_Task goal_.
Search the entries below for "The image size is (883, 491).". Give that line and all the lines after it again, exactly, through the last, without pictures.

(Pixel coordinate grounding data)
==========

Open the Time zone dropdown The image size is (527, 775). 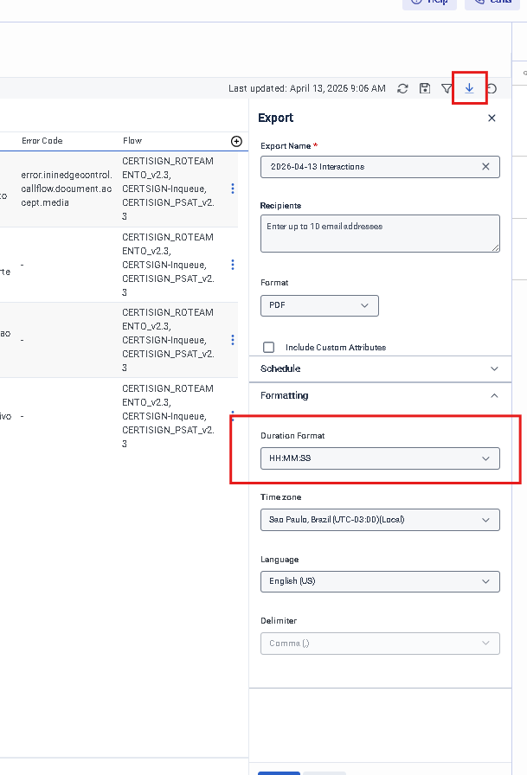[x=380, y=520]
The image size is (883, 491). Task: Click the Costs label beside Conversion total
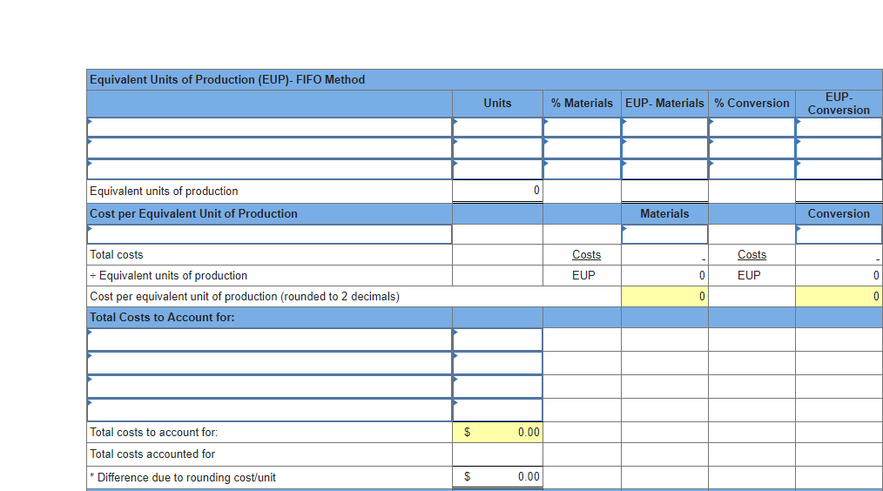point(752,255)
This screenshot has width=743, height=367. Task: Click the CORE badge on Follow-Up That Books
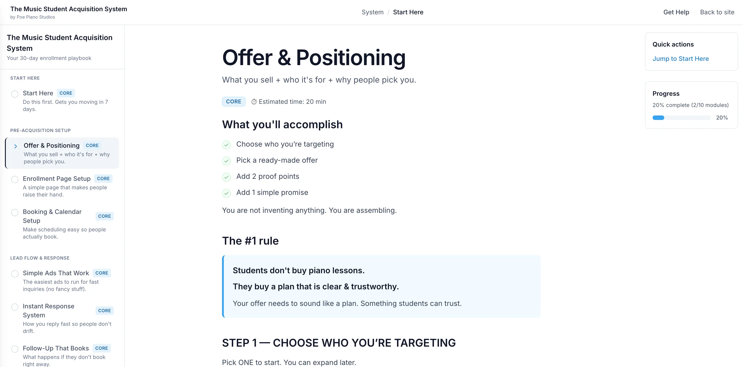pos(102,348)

==========

_Solution_.
The image size is (883, 491). Task: Click the Costs label beside Conversion total
point(752,255)
This screenshot has width=743, height=367. Task: Click the CORE badge on Follow-Up That Books
pos(102,348)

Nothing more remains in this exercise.